Work to be completed:
Where the word "will" occurs in a line of the listing, please copy the line.

Data for review:
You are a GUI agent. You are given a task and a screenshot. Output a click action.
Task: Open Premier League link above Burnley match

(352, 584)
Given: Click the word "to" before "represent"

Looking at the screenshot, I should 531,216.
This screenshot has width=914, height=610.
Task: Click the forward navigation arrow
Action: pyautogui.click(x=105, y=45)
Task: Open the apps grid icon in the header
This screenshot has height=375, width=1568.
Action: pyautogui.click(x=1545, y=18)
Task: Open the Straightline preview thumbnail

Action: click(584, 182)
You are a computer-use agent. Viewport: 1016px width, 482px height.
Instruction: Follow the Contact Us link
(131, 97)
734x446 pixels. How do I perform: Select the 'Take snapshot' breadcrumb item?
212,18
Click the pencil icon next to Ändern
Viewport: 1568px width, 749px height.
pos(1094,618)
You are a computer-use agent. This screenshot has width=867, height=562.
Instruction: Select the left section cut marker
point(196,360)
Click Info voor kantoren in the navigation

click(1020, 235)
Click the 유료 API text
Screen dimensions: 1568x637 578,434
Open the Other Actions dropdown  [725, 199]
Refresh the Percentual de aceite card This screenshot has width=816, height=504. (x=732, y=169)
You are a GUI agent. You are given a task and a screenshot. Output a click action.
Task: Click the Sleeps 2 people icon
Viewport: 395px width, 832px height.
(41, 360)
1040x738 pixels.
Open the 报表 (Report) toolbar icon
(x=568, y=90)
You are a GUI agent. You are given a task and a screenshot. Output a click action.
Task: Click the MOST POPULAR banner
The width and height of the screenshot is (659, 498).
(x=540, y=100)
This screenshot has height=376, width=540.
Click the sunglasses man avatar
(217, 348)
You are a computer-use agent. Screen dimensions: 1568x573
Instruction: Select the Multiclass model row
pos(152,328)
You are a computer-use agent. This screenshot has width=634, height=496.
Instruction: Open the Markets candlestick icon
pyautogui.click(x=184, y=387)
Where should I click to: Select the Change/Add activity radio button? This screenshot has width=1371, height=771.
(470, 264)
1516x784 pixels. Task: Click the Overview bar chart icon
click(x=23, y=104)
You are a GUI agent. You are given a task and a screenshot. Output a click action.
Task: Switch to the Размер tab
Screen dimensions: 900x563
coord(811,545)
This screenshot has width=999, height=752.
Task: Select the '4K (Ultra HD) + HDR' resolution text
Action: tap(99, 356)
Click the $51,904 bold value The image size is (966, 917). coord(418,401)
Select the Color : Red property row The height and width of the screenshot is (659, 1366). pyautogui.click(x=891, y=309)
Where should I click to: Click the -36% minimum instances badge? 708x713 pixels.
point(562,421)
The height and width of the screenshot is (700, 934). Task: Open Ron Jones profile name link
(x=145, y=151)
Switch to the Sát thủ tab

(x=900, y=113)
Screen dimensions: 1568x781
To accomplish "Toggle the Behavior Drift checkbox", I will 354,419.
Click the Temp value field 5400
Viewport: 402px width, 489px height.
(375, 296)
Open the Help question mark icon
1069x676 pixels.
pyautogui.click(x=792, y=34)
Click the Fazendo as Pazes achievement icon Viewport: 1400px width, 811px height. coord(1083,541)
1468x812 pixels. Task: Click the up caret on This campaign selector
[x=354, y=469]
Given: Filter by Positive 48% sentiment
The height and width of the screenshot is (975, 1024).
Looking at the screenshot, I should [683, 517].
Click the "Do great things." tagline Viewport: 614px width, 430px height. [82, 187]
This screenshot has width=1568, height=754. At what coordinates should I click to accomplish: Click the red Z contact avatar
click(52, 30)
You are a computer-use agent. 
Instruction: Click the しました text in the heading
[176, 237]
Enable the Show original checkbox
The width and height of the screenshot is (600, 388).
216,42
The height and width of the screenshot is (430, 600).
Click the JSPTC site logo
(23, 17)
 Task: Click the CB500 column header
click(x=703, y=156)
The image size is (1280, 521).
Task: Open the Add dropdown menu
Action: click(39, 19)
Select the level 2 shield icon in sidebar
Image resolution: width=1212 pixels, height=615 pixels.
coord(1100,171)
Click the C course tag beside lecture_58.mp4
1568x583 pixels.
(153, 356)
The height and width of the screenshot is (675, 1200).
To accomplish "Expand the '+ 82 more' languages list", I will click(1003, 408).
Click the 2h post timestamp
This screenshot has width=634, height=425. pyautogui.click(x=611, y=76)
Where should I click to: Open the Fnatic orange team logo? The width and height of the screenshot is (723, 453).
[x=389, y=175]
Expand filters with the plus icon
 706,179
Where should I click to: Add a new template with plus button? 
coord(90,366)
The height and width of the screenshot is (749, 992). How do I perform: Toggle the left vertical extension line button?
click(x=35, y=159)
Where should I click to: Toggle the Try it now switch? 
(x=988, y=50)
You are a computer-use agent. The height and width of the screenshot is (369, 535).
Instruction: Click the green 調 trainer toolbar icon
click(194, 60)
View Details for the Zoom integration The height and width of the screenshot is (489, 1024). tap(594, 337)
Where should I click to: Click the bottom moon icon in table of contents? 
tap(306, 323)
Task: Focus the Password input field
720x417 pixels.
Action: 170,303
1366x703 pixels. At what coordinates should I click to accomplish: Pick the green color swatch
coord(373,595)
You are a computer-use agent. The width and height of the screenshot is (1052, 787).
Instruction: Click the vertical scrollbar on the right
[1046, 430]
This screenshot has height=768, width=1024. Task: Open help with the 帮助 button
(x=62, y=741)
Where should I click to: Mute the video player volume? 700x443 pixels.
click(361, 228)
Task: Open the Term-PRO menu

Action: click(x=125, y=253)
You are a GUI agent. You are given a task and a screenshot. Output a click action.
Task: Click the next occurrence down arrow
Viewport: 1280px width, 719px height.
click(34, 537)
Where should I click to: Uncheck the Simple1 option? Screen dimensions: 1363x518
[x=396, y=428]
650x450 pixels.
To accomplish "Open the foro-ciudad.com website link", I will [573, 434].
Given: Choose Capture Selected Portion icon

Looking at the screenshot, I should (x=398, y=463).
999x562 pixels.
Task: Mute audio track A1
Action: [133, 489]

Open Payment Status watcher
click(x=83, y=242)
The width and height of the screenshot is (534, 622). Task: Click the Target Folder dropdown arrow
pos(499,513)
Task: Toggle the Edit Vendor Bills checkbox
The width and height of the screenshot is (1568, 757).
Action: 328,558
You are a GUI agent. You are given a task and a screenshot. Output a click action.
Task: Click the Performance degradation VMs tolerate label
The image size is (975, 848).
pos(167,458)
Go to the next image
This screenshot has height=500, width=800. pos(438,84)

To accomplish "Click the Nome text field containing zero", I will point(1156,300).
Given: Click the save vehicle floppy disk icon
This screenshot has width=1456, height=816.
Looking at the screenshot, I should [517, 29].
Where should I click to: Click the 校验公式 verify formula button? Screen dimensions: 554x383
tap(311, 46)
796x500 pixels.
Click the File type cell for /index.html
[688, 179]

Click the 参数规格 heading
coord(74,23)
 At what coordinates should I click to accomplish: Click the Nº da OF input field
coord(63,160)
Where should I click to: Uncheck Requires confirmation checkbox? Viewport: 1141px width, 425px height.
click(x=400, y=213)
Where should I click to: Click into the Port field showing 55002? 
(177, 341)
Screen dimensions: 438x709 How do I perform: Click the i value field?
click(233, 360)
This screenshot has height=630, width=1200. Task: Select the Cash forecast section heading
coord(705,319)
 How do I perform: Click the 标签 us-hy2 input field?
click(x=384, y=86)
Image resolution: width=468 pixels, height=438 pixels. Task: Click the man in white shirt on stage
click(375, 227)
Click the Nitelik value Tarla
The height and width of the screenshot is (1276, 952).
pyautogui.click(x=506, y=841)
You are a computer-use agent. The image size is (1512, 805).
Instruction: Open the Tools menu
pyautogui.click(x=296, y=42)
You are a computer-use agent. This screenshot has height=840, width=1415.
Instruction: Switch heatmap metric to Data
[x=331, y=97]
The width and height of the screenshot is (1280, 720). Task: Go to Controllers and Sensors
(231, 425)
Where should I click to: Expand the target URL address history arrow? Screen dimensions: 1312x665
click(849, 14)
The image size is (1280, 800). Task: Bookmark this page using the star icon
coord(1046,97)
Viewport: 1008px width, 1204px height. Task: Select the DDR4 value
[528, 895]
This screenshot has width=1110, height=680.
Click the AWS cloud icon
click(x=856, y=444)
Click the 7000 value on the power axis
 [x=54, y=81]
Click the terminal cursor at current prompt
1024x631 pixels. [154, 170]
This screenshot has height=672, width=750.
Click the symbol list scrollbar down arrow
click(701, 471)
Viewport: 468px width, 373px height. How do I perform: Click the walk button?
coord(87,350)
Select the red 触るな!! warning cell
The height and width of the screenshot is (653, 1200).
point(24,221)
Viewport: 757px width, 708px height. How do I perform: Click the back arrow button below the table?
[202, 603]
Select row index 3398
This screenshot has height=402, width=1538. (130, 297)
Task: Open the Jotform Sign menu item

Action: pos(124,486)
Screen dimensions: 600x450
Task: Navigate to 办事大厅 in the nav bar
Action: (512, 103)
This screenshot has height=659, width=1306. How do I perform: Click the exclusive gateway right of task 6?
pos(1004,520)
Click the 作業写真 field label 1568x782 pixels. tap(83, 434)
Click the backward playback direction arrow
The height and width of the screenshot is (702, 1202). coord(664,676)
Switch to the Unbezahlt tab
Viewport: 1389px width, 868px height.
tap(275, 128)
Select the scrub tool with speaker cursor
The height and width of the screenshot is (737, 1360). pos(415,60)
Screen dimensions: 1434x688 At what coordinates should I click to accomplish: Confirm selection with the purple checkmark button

Exercise response:
To accomplish "Toggle the Behavior Drift checkbox", I will 354,419.
To accomplish "Expand the '+ 82 more' languages list", I will click(1003, 408).
To accomplish "Open the foro-ciudad.com website link", I will [573, 434].
To accomplish "Click the Nome text field containing zero", I will point(1156,300).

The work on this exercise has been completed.